My 23000 miles and 2 years of EV driving has been in a Tesla Roadster. I am projecting my experience from the Roadster into the LEAF. IN the Tesla I use Standard mode as much as possible and avoid the upper 15% and lower 10% of the battery as far as possible. This is in line with Tesla guidance. So far this seems to have kept my battery in good state of health.
Given that the LEAF has 80% and 100% charge modes (similar to Standard and Range on the Tesla Roadster) I know I would be conservative and normally charge to 80%. Obviously on days I know in advance that I need more I'd charge to 100%. But every day use for me would likely stop at 80%. Other people may be happy to charge to 100% daily - and they may be fine. If I had a LEAF maybe I would get that confiden too. But prior to purchase for planning purposes I would assume 80% SOC at the start of every day. I think other people might look at it the same way. I know from this thread that plenty wouldn't!
As for the 15% at the bottom end - its a guess. But I know from the Roadster that I don't enjoy driving with "-- Range Uncertain". In the Tesla that happens below ~10-11% SOC. When that happens in the Tesla you've got 20+ miles left. In the LEAF that must surely be less than 10. That's anxious territory for me for two reasons:
- Lesser issue: will I make it to destination/next charger? Less of an issue because like most other commenters here I plan ahead and know how to eke out range by slowing down
- Bigger issue: am I damaging my battery pack?

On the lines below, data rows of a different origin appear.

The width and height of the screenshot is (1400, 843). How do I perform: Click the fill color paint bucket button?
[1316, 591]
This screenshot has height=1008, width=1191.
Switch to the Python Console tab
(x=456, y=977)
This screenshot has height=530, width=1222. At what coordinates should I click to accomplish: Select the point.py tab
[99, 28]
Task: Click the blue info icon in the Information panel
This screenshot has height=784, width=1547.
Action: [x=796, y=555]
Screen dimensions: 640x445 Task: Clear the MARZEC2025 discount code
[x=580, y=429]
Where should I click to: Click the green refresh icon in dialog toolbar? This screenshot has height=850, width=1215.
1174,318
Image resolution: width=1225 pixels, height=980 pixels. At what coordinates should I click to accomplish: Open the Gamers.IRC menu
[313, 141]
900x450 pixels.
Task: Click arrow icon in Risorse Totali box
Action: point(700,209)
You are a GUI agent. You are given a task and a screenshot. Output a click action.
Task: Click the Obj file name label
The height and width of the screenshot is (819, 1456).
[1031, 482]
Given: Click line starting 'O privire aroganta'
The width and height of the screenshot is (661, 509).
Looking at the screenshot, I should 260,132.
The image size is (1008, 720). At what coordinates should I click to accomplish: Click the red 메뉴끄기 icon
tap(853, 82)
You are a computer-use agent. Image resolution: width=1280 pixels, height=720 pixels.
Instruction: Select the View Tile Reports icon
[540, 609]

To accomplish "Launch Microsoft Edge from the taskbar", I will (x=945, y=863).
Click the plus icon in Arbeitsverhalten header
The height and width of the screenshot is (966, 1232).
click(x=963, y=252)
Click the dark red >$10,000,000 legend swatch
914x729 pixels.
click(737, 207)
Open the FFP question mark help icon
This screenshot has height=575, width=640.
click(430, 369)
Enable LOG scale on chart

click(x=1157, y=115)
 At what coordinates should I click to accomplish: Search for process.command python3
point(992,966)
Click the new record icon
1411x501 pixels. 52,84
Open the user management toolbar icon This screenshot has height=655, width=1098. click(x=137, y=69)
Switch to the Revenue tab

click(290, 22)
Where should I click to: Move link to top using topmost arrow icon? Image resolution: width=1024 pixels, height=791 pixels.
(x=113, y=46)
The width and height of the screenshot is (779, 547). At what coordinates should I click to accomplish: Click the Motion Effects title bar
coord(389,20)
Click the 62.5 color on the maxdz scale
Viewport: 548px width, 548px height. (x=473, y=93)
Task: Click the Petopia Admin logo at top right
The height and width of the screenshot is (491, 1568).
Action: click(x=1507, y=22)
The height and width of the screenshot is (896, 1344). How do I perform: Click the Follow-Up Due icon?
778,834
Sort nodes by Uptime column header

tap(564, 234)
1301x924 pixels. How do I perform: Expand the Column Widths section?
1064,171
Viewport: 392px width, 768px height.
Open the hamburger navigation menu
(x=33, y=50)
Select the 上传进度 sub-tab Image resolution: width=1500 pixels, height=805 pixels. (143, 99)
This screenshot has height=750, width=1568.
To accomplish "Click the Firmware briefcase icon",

I err that one on the cautious side
But I'll happily change my estimate for the LEAF to assume just 10% at the bottom: it's got an EPA range of 73, with 20% at the top *I* wouldn't make available every day and 10% at the bottom *I'd* be reluctant to use. That gives an effective useable every day * for me * of 51 miles.
I agree completely, as that is the point I started with.If you look only at the EPA numbers the Volt stepped from slightly under half of Leaf range, to slightly over half of Leaf range.
I suspect the numbers for the 2013 to improve slightly also because it's going to end up using the 5-cycle test this year (rather than 2-cycle * 70%).
That's a good point and I look forward to that and it might change my estimate of useable daily range on a LEAF up a bit. Until then if I were cross-shopping LEAF and Volt I'd assign them 51 and 38 EPA miles daily driving before range extension respectively.
As a confident BEV driver or listening to all of you say you can routinely do 70 I might then apply a multiplier, say 70/51 and get:
Leaf: 70
Volt: 52
That tallies anecdotally with LEAF and Volt owners who claim over-EPA numbers.
However I'd also look hard at their driving patterns: if they are achieving these numbers with Bay Area climate and flat roads, I might not accept the multiple. Living in an area with hills and cold winters I might apply a discount. YMMV.
But I still think the LEAF:Volt ratio will be about 4:3 on the every day AER.
Or when pre-planned driving results in a 100% LEAF charge it's about 7:4.
In saying all this I'm not praising or dissing either car. They both have very good uses. Both are way better than driving pure ICE. And neither yet meets my needs in full.